My friend nurse midwife - sex therapist & writer Evelyn Resh wrote a powerful essay about providing abortions. You can read this and more of Evelyn's writing on Substack - she is 'Nightingale'
Most abortion providers are too scared to write about what they are doing. Evelyn is very brave and it's such an important view 'from the trenches.'
I Provide Abortion Services:
Read what I have to say.:
Evelyn Resh
Legalized abortion is on many people’s minds right now but for those on the Supreme Court and many in the populous, these discussions have a distinctly abstract quality. As someone who provides abortion services, termination of a pregnancy is anything but abstract to me.

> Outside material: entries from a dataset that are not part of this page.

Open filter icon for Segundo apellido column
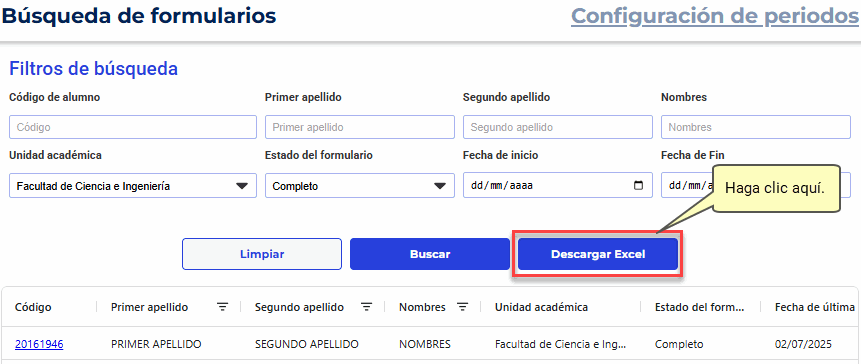 coord(366,307)
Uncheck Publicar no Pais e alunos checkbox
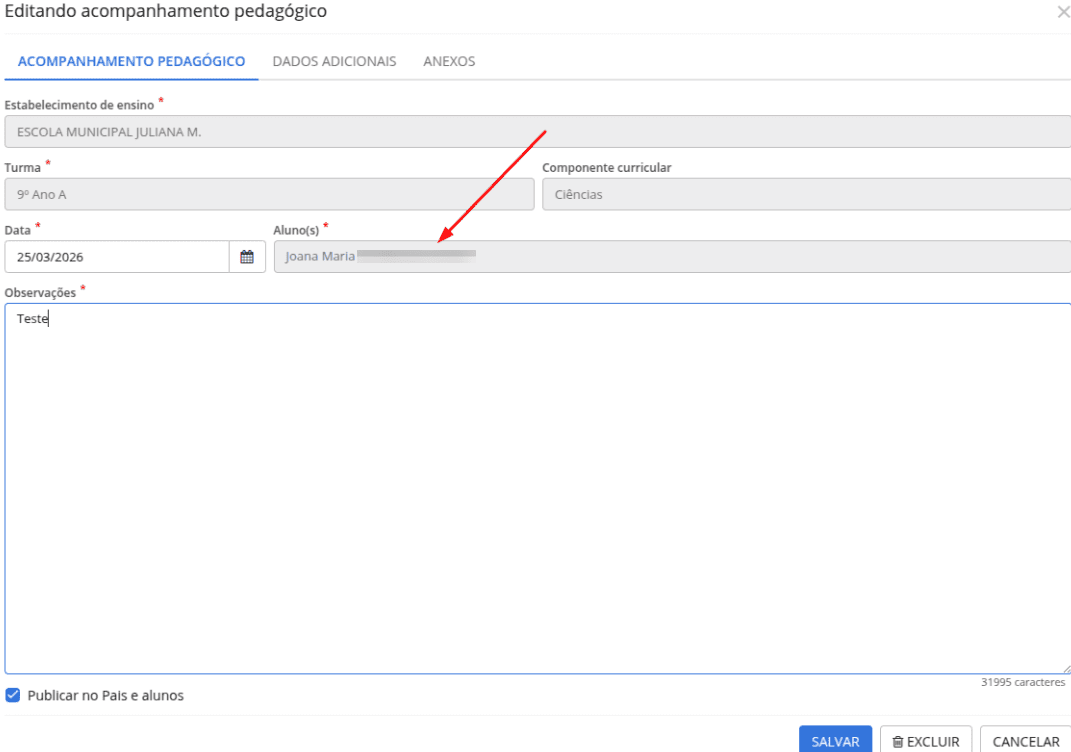The image size is (1071, 752). point(13,695)
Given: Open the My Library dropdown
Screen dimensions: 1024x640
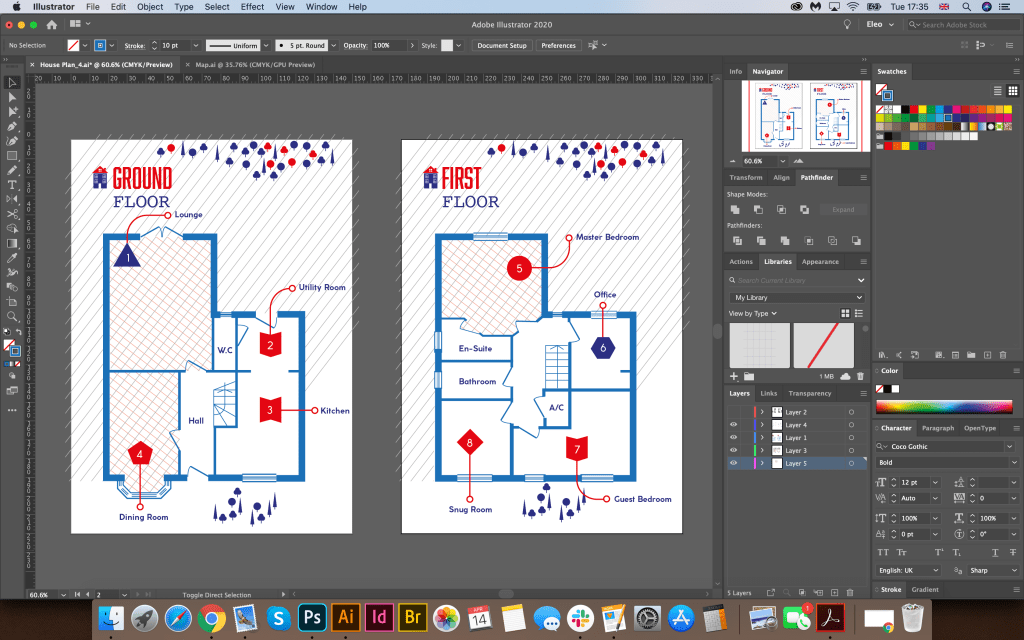Looking at the screenshot, I should (x=796, y=298).
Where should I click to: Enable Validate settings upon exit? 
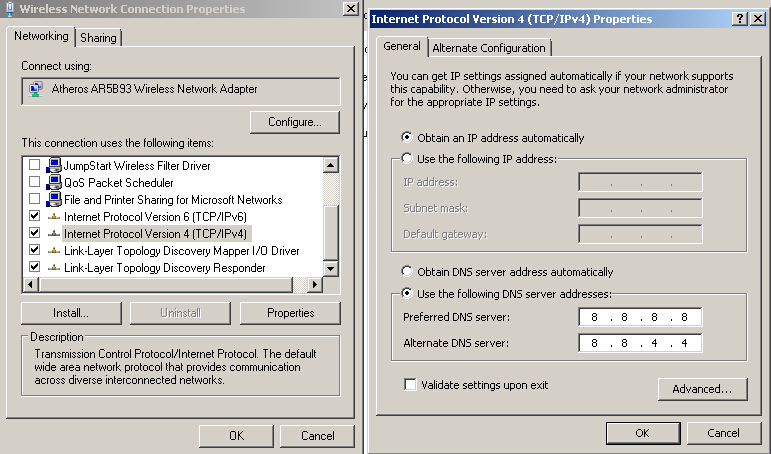(410, 385)
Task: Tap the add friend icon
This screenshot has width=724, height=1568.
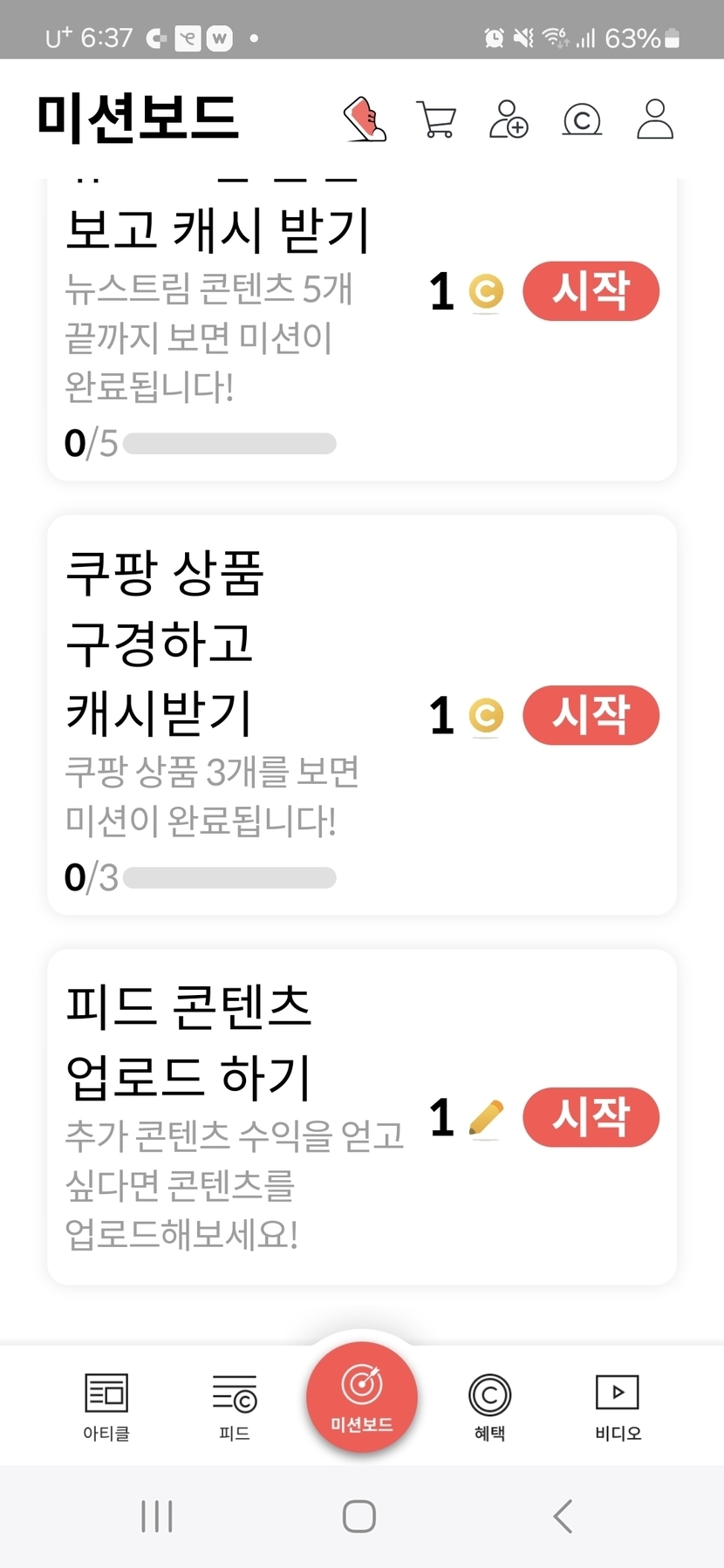Action: coord(509,119)
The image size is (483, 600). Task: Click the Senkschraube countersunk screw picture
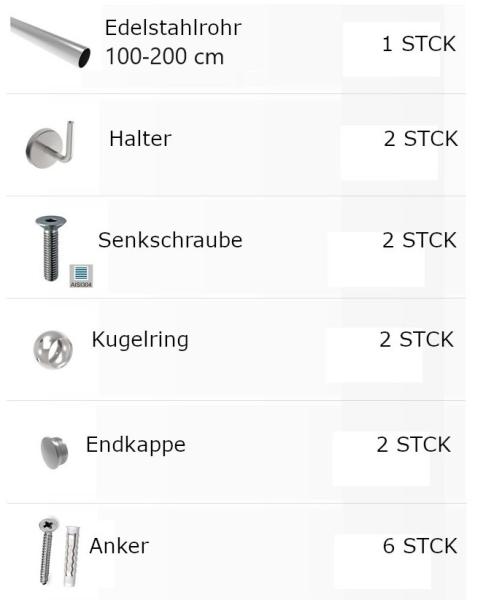click(51, 248)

My first question to women who come to me for an abortion is this: Does anyone know you’re here and will you have support when you go home? Recently, a patient told me she was unable to disclose her choice to anyone and that she would be on her own once she left my office. When I asked who she lived with she told me her two young children, one who is disabled. Like many of the women who seek abortions, hers was the voice of a loving mother who knows her limitations and wants to provide the best for her kids. In her case, this meant not adding a third child to her family. Her visit and the abortion service I provided was life-preserving for all three of them. Her inability to disclose her decision to anyone because of the stigma associated with abortion made things that much more difficult.
Let me be clear about something: when I look at ultrasounds of human fetuses about to be aborted, I clearly perceive their human potential. My work as a midwife who provides abortions services is not free of circumspection. But then, I meet my patient, whose uterus I have just viewed and who has decided she is unable to provide for the development of that fetus in a way she believes is sound for everyone involved. This is the human being I am most concerned with. The woman whose life would be inexorably altered should she be forced to carry an unintended, unwanted pregnancy to term.
This week, Supreme Court Justice Amy Coney Barrett questioned why adoption or the Safe Haven Act weren’t adequate alternatives to abortion. As the mother of seven, two of whom are adopted, one would imagine that she would raise this issue. But let’s remember that Justice Barrett was able to put forth this argument in court while her house staff was caring for at least some of her children, and her cleaning lady was making things tidy, and she can likely hire someone to festoon her house with seasonal decorations. My patients, most people really, don’t have those resources when it comes to family life. Nor does our government provide them for families. Further, many people simply don’t share Justice Coney Barrett’s feelings about adoption and relinquishment which is as valid an argument for them as it is for her.
In my opinion, ardent abortion opponents are a different kind of criminal than I have been made out to be. I am called murderer for terminating the human fetus whose life cannot continue without the will and body of its mother. But my counter-parts propose terminating the life of a woman, as she is already living it, by insisting she carry a fetus she didn’t intend to conceive, including in the case of incest and rape. This feels like the criminal act of femicide to me. Should Roe V. Wade be over-turned then we will all be facing federally sanctioned femicide targeted at women of reproductive age. I have no doubt that should we lose our right to legal and safe abortions we will also start losing more women to deaths from homemade methods to terminate pregnancies. Must that time in history repeat itself for us to realize how important abortion rights are for the lives of women and families?
For those who cannot reconcile having an abortion under any circumstances then don’t. But women should not be subjugated through legislation that represents personal opinion and belief.
Put yourself in the shoes of my patient and ask yourself how you would proceed. The only answer that makes sense would be to do what is best for your children who are relying on you. Even if that means abortion.
I hope someday, the approximate 30% of women of reproductive age can do so without the burden of prohibitive laws and terrible stigma.